England couldn’t bring itself to boycott the World Cup (the nation is too keen to break its history of heartache around its national team’s failure to prevail in the sport it invented). But Theresa May’s government did call for a state boycott (meaning no government ministers of members of the royal family would attend), which has severely diminished Putin’s ability to leverage the World Cup as an opportunity to host fellow world leaders. Prince William scratched plans to attend (he is the titular head of the English Football Association), and no other English officials will be seen in Russia. Many other European heads of state, equally troubled by Moscow’s chicanery, followed the English lead. Russian newscasts trumpeted the visits of the presidents of Azerbaijan and Paraguay to the World Cup, and their meetings with Putin, but those hardly compare – no offense to them – to the opportunity to pal around with Wills and Kate.

Russian misdeeds have also imperiled the most prestigious Russian-owned sports enterprise anywhere: the English Premier League’s Chelsea FC. The British government, needing to appear tough in the absence of a full World Cup boycott, appears to have targeted Chelsea’s owner, and close Putin associate, Roman Abramovich. The Russian billionaire has owned Chelsea since 2003 and long been a leading figure in the “Londongrad” playground for rich Russians. But this spring, the British government unexpectedly refused to renew Abramovich’s visa, preventing him from attending his team’s FA Cup Final match against Manchester United last month. Chelsea has now called off a billion-pound new stadium development, and it remains to be seen whether Abramovich will be forced to sell the club.

Russia will surely derive some World Cup dividends in terms of international goodwill among foreign fans and a global TV audience treated over the month-long tournament to countless shots of breathtaking Russian backdrops. But the Kremlin’s overall behavior over the past few years has not allowed it to capitalize on the global image-enhancement it might have hoped to attain from hosting an Olympics and a World Cup.

Then again, hosting these global sporting events also reaps tremendous propaganda dividends with the home audience. Much like previous undemocratic regimes that have hosted World Cups and Olympics – Argentina’s odious military regime in 1978 comes to mind – Putin can point to the fact that the world comes to play in Russia as a sign that he, his government (and Russians generally) are respected by the international community, thus silencing any domestic critics.

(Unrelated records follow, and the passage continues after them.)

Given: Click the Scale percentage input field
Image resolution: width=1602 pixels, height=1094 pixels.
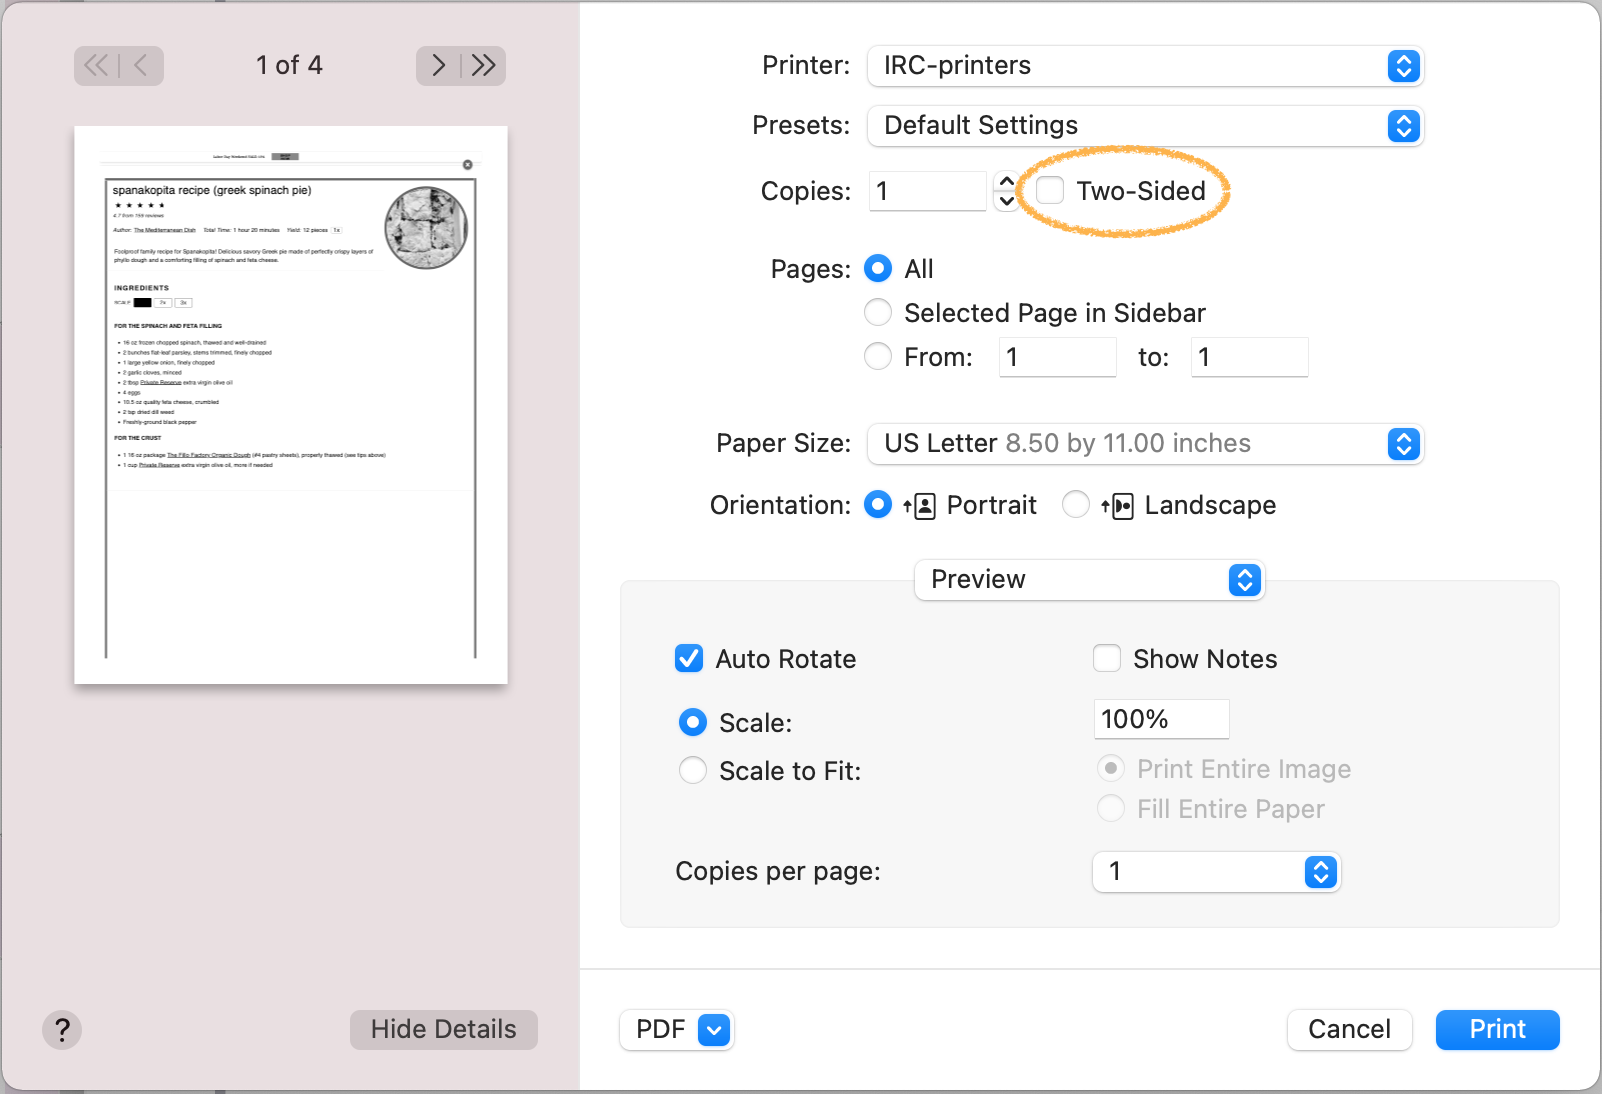Looking at the screenshot, I should click(x=1161, y=719).

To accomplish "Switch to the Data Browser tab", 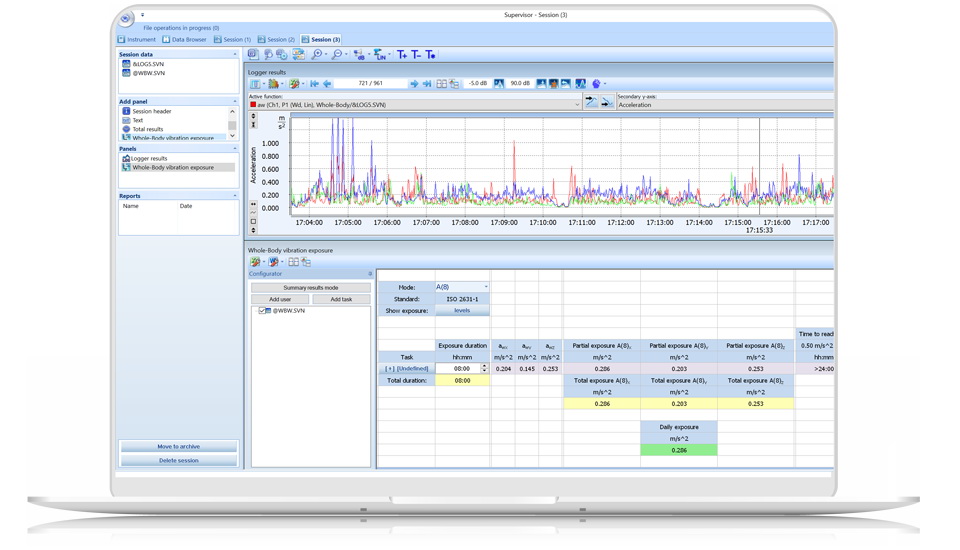I will 184,40.
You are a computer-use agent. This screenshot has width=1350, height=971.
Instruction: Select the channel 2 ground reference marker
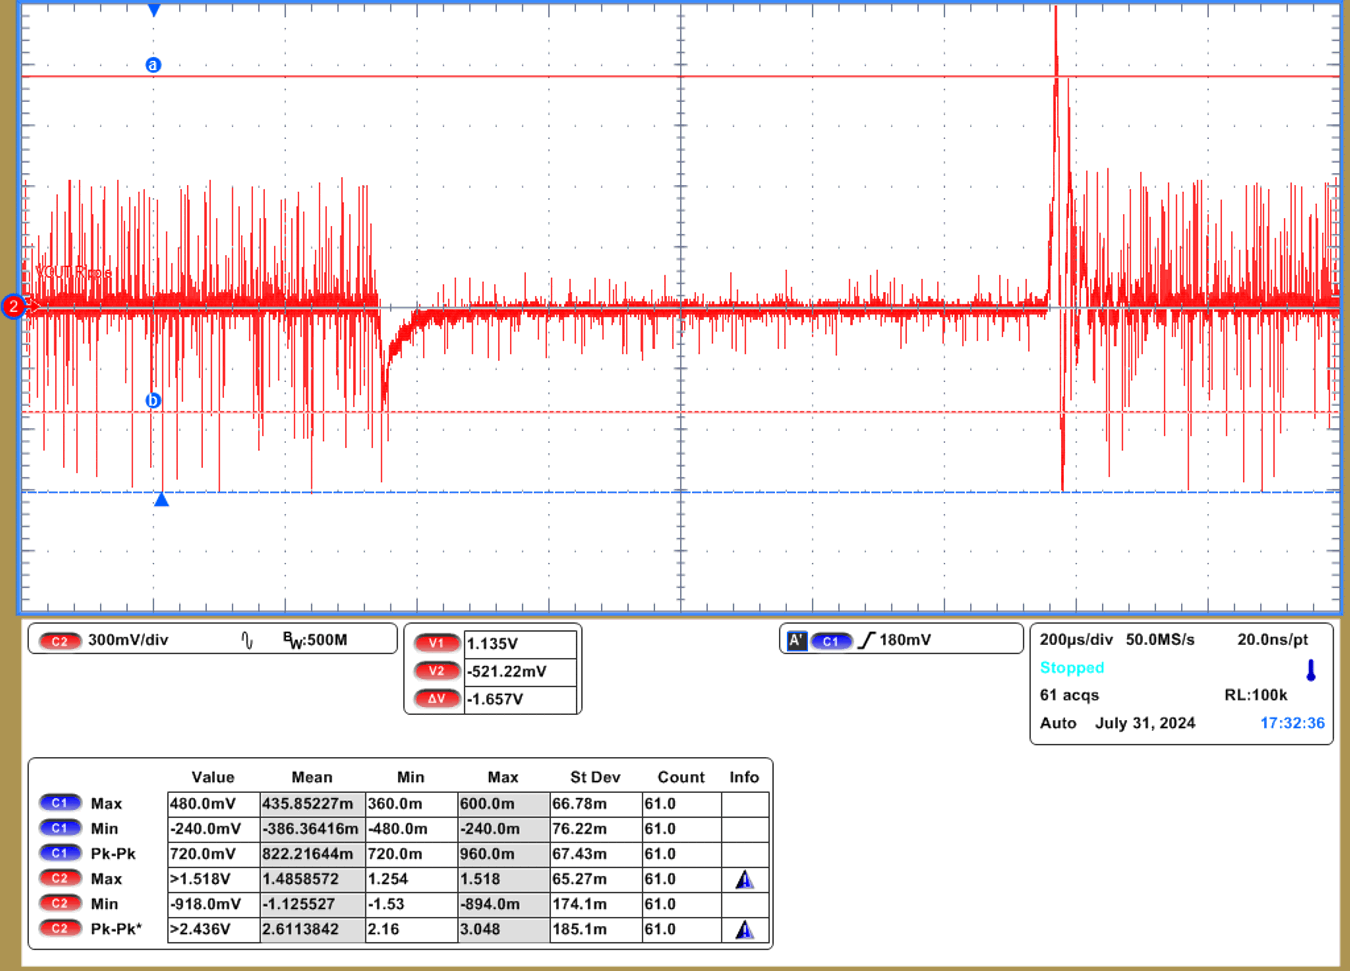(x=13, y=307)
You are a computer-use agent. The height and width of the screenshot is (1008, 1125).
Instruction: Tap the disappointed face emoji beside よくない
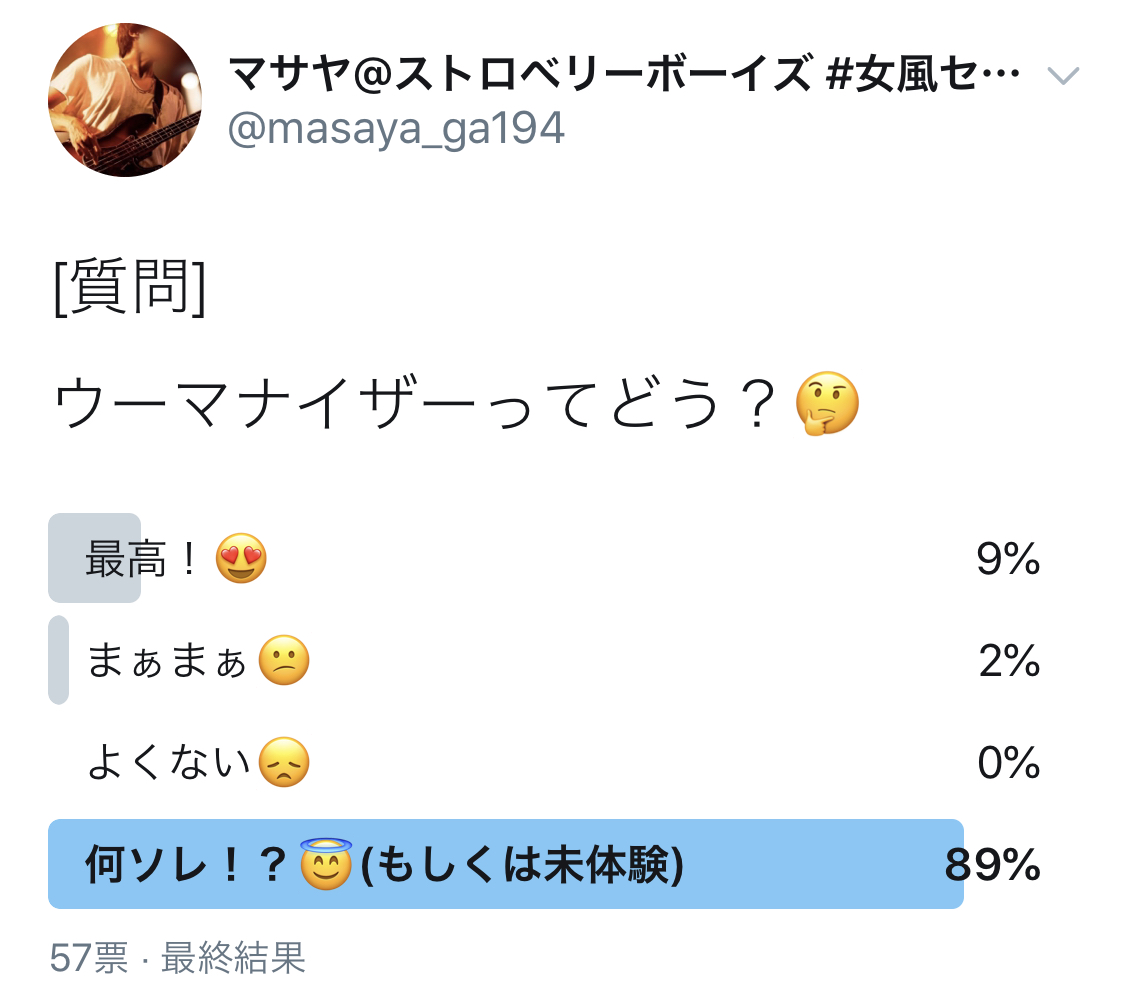[x=284, y=762]
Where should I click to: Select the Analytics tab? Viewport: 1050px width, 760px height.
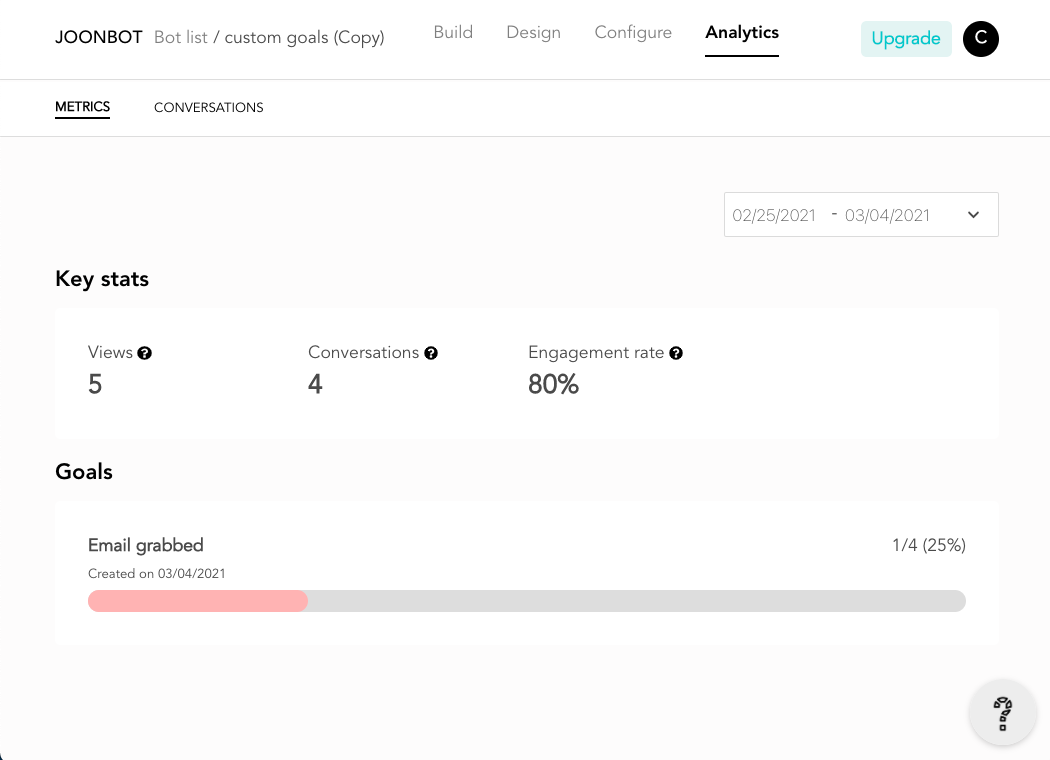742,32
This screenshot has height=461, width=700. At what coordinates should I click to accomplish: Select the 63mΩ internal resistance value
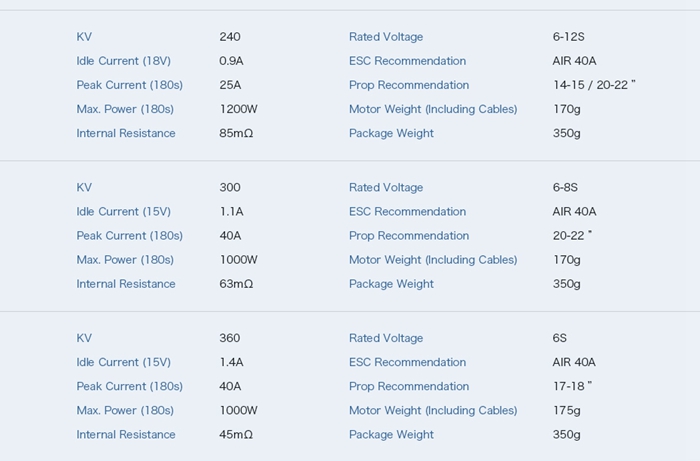236,284
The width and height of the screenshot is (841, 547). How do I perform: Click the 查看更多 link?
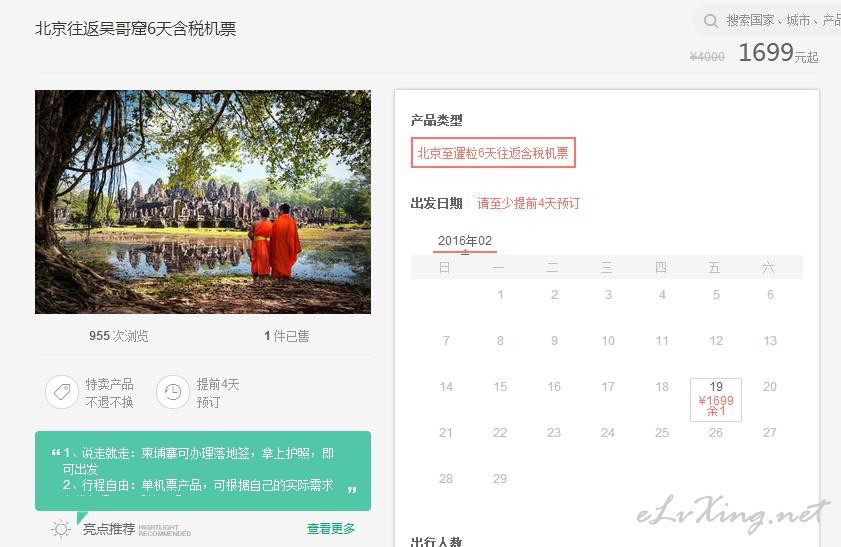[331, 529]
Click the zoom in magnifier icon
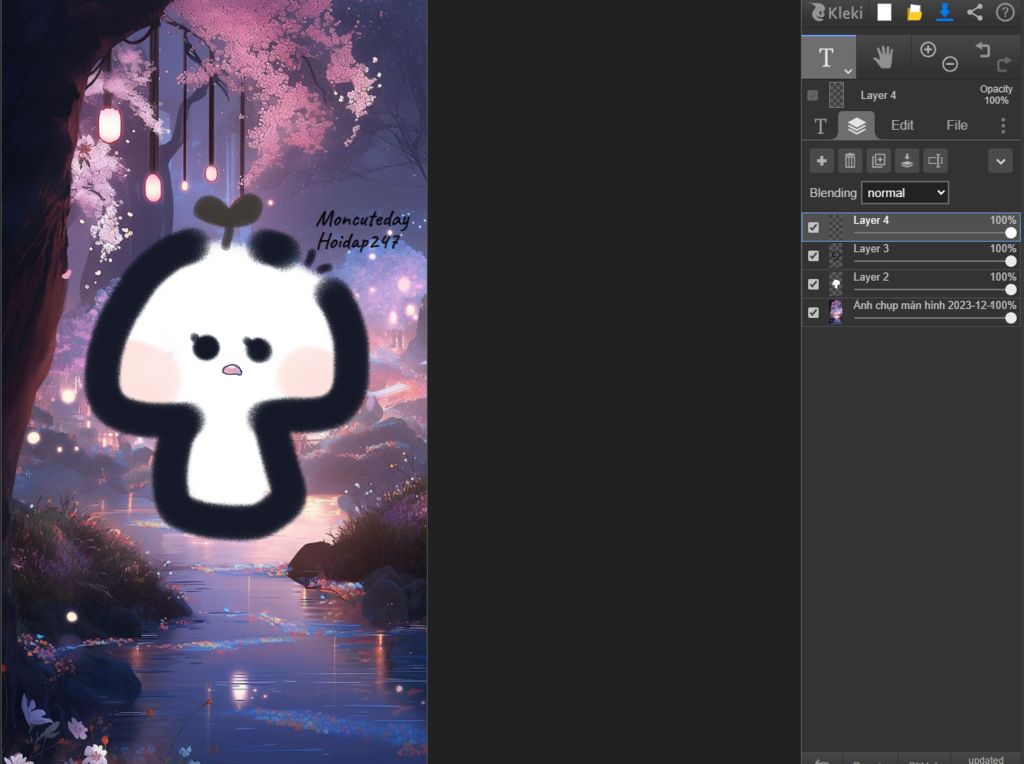 [928, 50]
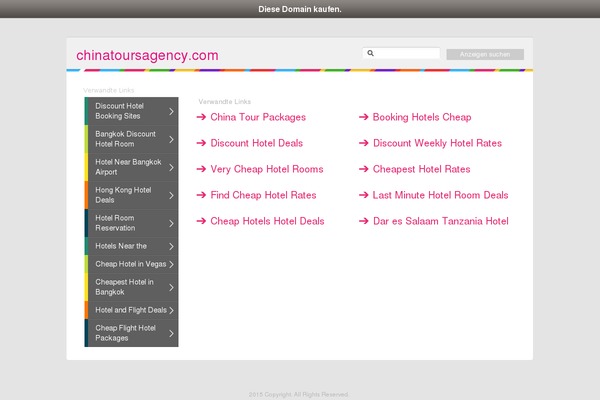Click arrow icon beside Cheapest Hotel Rates

(363, 169)
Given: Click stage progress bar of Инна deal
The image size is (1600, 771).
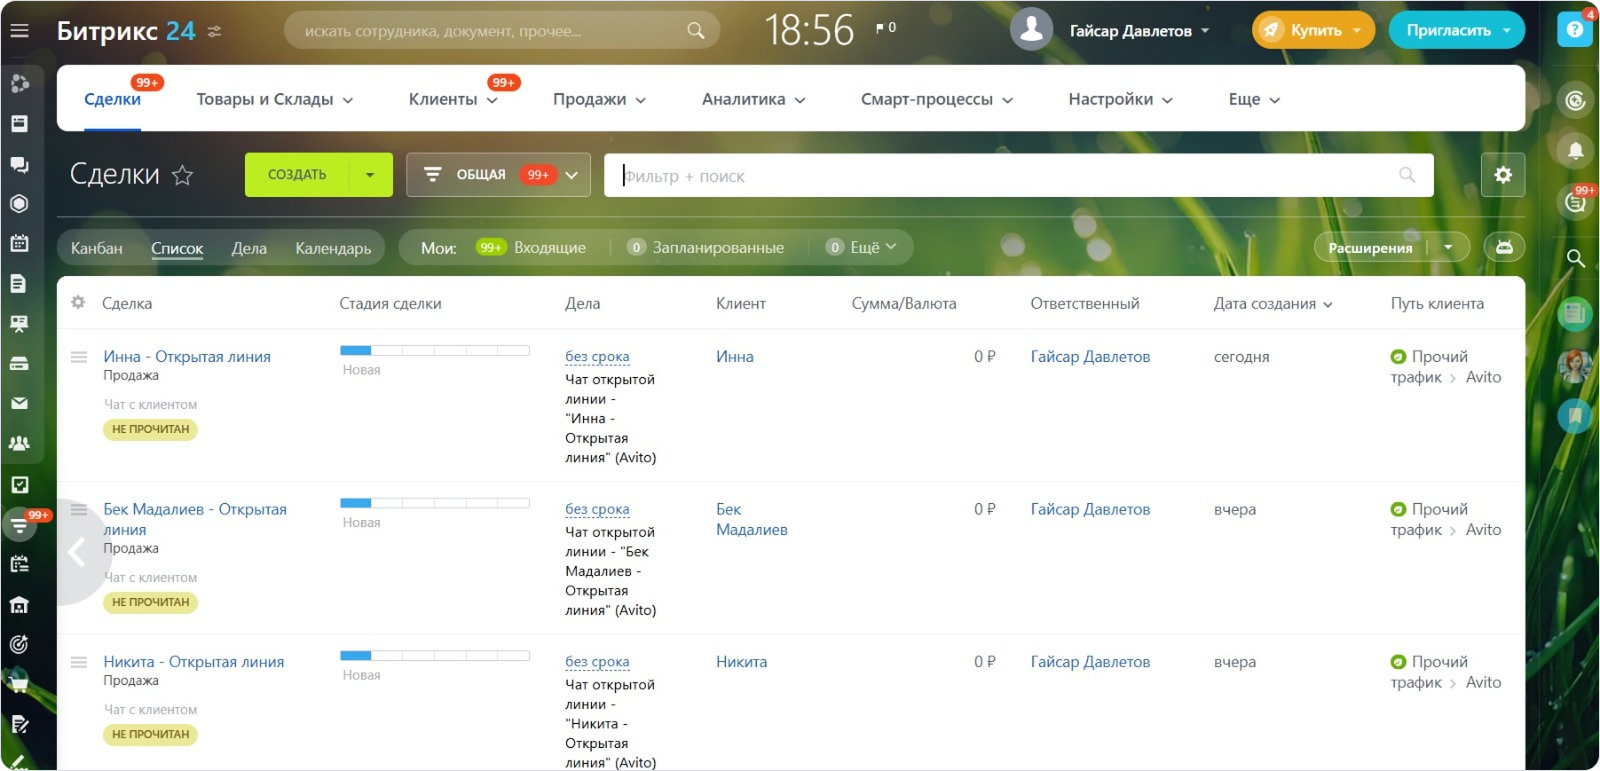Looking at the screenshot, I should [x=434, y=350].
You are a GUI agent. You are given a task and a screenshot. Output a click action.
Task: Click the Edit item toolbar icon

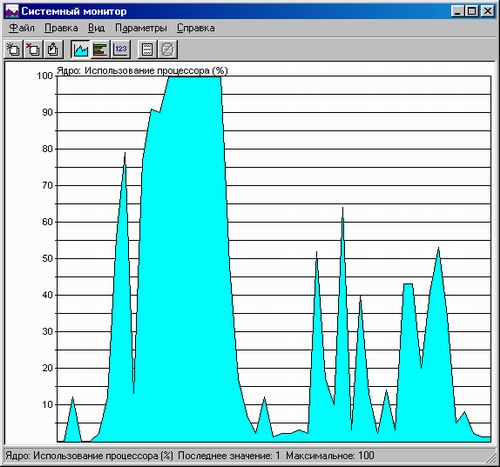pos(53,50)
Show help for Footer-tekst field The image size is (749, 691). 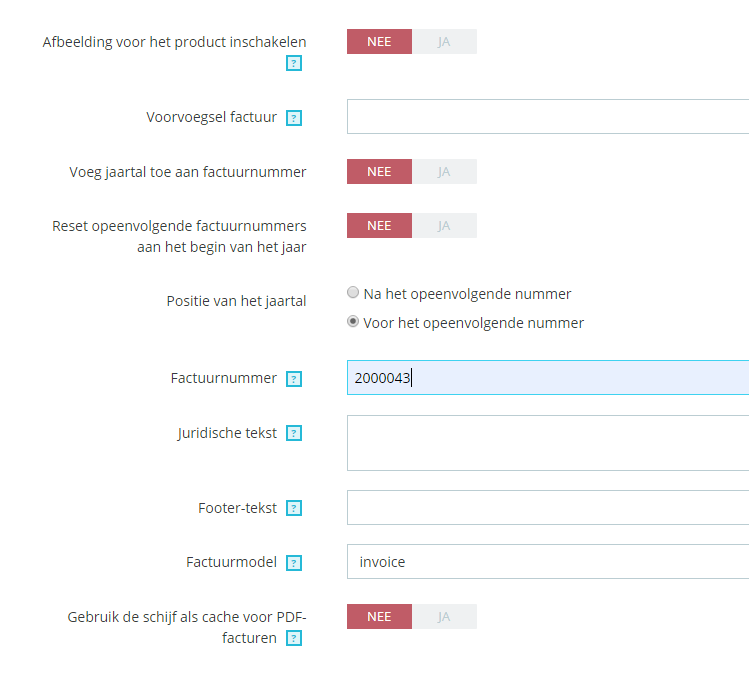[x=294, y=508]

There is one more chess move Vladimir Putin may be contemplating to score a massive propaganda win from his World Cup, with both foreign and domestic audiences. Don’t be surprised if Putin manages to have President Donald Trump drop by as an honored guest at the World Cup final in July 15. The White House is already talking about a mid-July meeting, and surely it must be tempting for Trump to be able to thank FIFA in person for awarding “him” the 2026 World Cup.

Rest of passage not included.